Performance & Track Record
- Technology execution in 2024: escrow platform; redesigned commercial onboarding; FX wire system; fraud mitigation enhancements; cloud migration underway to Azure DR by Q4 2025 .
- Shareholder returns: 2024 TSR 18.5% (top quartile within compensation peer group) .
- Corporate-factor outcomes supporting AIP: CET1 12.17%; CRE concentration reduced to 447%; L/D ratio 93%; expense efficiency at 1.54% adjusted non-interest expense/avg assets; asset quality at 73rd percentile vs peers .
- Net income used in pay-versus-performance disclosure: $26.1 million in 2024 .
Compensation Committee Analysis
- Committee members: Rosemarie Chen (Chair), Paul M. Aguggia, Matthew A. Lindenbaum — all independent .
- Independent consultant: Pay Governance; fees $55,800 in 2024; independence affirmed; supports pay design and disclosures .
- Peer group used for market comparisons (22 banks; asset size ~$8.75–$30B, median ~$14B; Northeast/Mid-Atlantic/Midwest; ≥40% commercial loans) .

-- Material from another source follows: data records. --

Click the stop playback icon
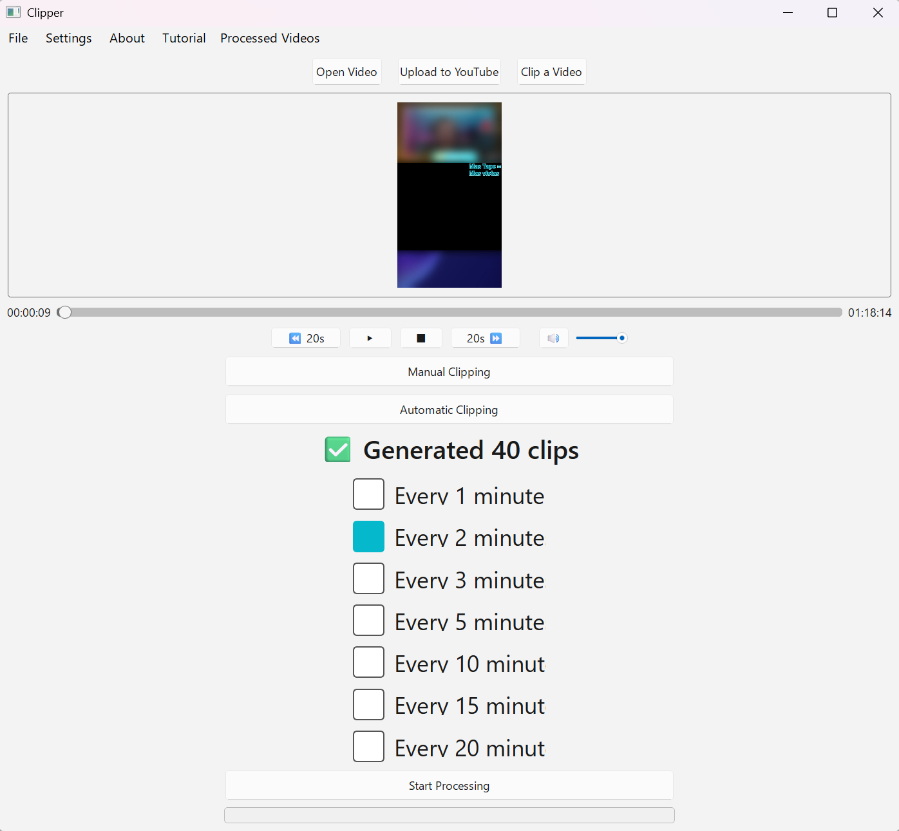 [421, 337]
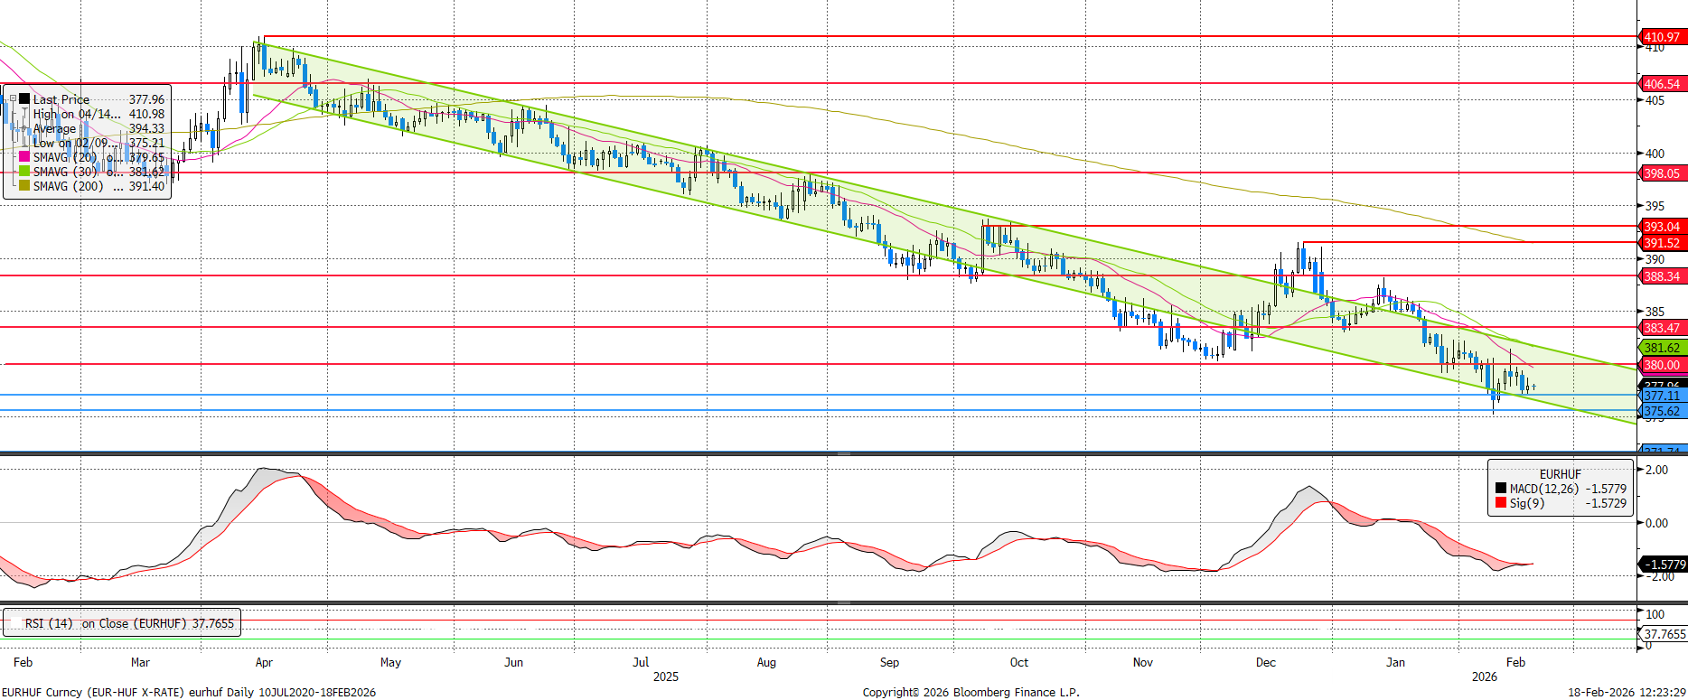Click the olive SMAVG (200) swatch
1688x700 pixels.
[24, 186]
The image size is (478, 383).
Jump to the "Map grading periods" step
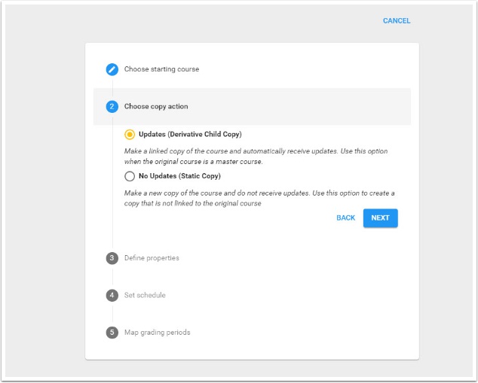(157, 332)
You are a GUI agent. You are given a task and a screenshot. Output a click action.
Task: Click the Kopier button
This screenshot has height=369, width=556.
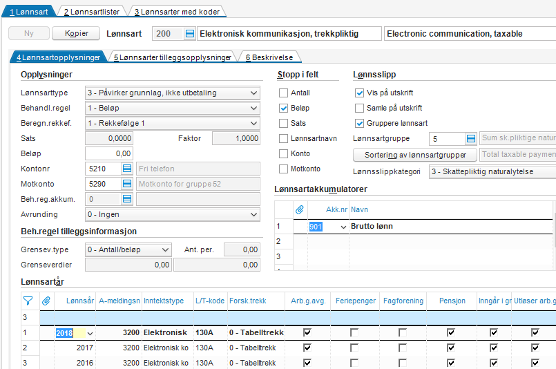point(76,34)
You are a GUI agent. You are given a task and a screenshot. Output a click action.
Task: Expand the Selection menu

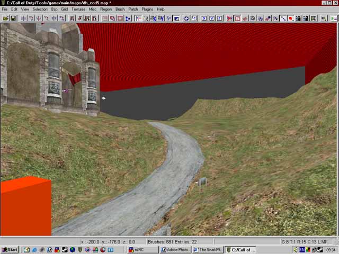pos(40,9)
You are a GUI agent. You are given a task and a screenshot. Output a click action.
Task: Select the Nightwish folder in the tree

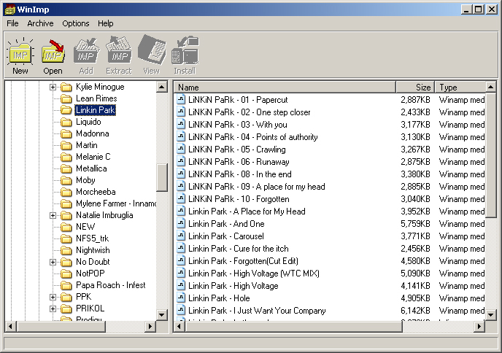click(93, 250)
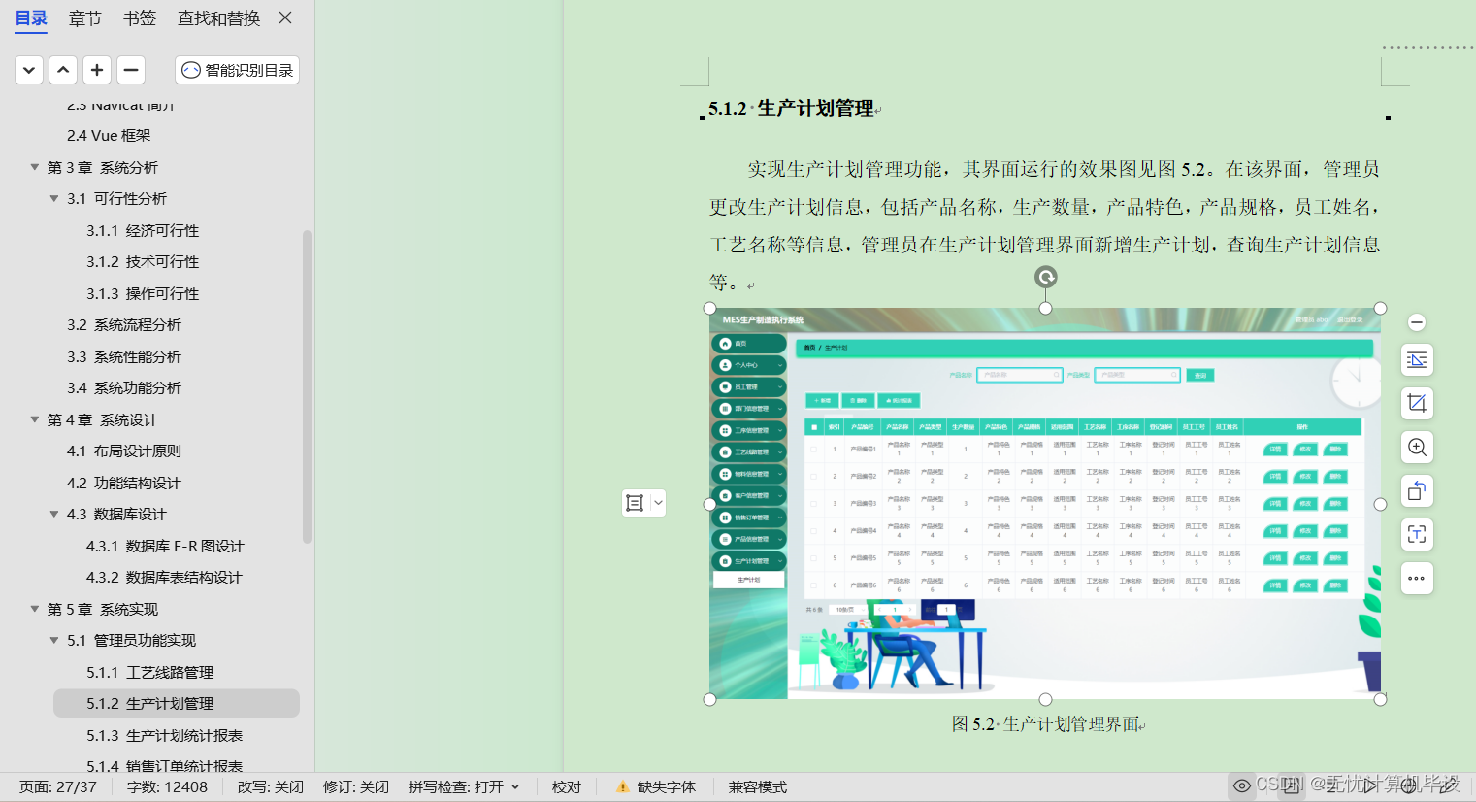Click the expand-all plus icon in the TOC panel
The height and width of the screenshot is (802, 1476).
pos(96,69)
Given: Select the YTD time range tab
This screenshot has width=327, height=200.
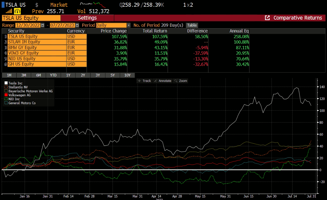Looking at the screenshot, I should point(53,75).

- Pay mix emphasizes at-risk pay: 60% of LTIP in performance-based equity; double-trigger CIC; no hedging/pledging; no option repricing; no tax gross-ups .
Say-on-Pay & Shareholder Feedback
- Say-on-pay approval at 2024 meeting for 2023 NEO compensation: 81.0% .
- Governance enhancement: majority voting standard adopted for uncontested director elections .
Vesting Schedules and Insider Selling Pressure
| Upcoming Time-Based RSA Vests (as of 12/31/2024) | Shares | Date |
|---|---|---|
| Tranche 1 | 2,756 | Feb 1, 2025 |
| Tranche 2 | 506 | Mar 31, 2025 |
| Tranche 3 | 909.5 | Mar 31, 2025 (half of 1,819 split) |
| Tranche 4 | 909.5 | Mar 31, 2026 (second half of 1,819) |
| Tranche 5 | 1,195.3 | Mar 31, 2025 (33% of 3,586) |
| Tranche 6 | 1,195.3 | Mar 31, 2026 (next 33%) |
| Tranche 7 | 1,195.3 | Mar 31, 2027 (final 33%) |
Note: PRSAs vest on cliff dates subject to performance; 854 (2024), 14,092 (2025), and 5,378 (2026) at target levels, contingent on metric attainment .
Investment Implications
- Alignment: Significant unvested/unearned equity (8,667 time-based; 20,324 performance-based) ties Fegan’s upside to efficiency, deposit franchise quality, and CRE concentration targets; hedging/pledging prohibited; NEO ownership guideline at 1.5× salary fosters skin in the game .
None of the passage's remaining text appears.